Re: [css-grid] Overlapping elements & backgrounds

On Sat, Nov 1, 2014 at 1:49 PM, François REMY
<francois.remy.dev@outlook.com> wrote:
>>> Another question I had is: it seems Chrome renders the “B” in the
>>> right padding of the B-box. I call this the “absolute-min-content”
>>> rendering because it doesn’t even meet the “min-width: min-content”
>>> requirement. Is it the expected rendering or are we supposed to at
>>> least meet “min-width: min-content”?
>>>
>>> The latter is what I had understood from the spec, but this isn’t
>>> quite as clear as I would like.
>>
>> No, there is no requirement for a box to be min-content sized.
>> In this case, the B's box is overflowing its cell, and the B itself is
>> overflowing its content box.  Where did you think such a minimum would
>> come from?
>
> From the fact that you don't "shrink-to-fit" when you stretch-align, but only grow-to-fit. I can see the point of not shrink-to-fitting (even if I believe it should not be the default) but I certainly can't see the point of it if it doesn't even prevent the element to be too small to hold its own content. What's the use case (or reasoning) behind the current Chrome behavior?

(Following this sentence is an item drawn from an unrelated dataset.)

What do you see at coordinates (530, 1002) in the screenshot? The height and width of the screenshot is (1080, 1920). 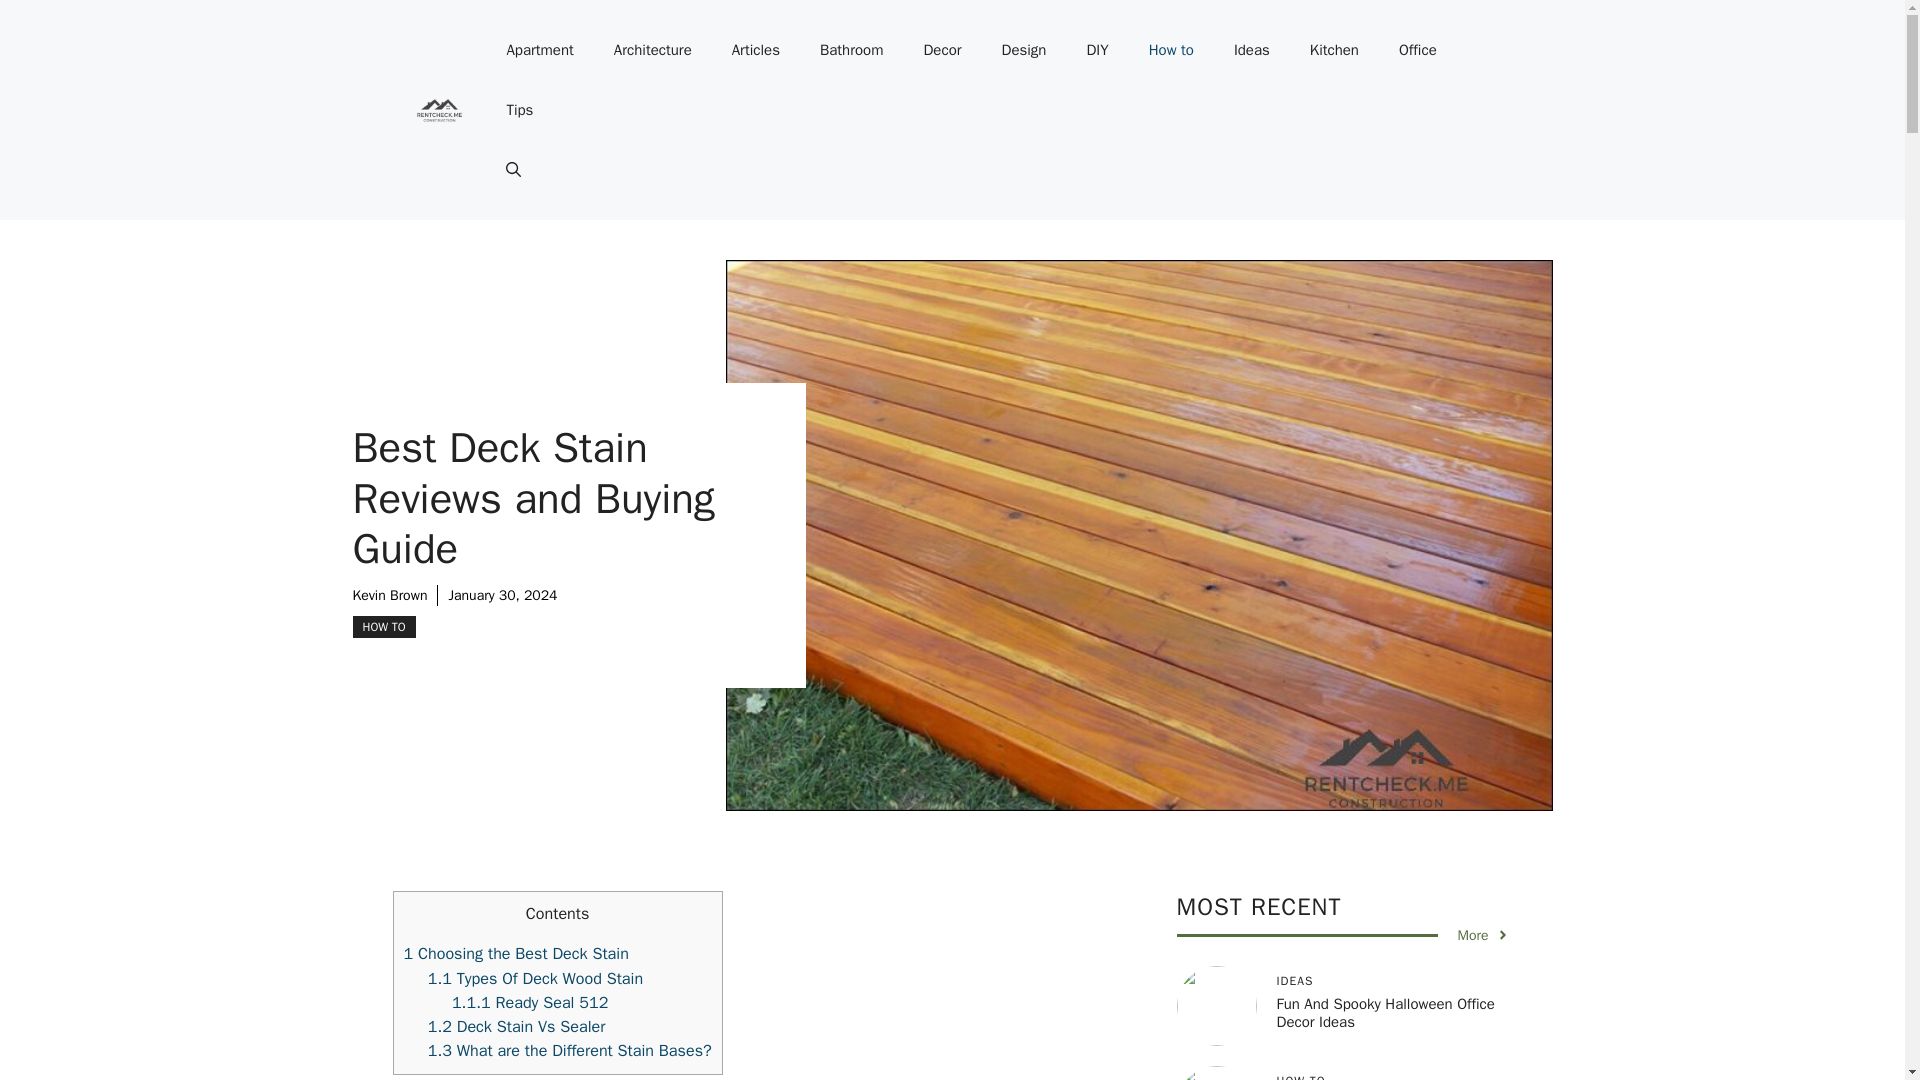 I see `1.1.1 Ready Seal 512` at bounding box center [530, 1002].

Ah, yes, indeed.  'stretch' will not shrink it below its 'auto' width.
The 10px column merely provides the containing block width, and layout
then ends up making it min-content.  (That is, min-content doesn't
come automatically; it's just that the rendering which falls out
should be the same as if you'd explicitly requesting min-content
width.)

> I think I got the wrong info by looking at the latest CSS Align "ED". The current CSS Align "WD" specifies the Chrome's behavior.

Sigh, /TR is TRash, etc.  It's very possible that our implementors
went off of the (older, obsoleted) WD instead.  File a bug, please?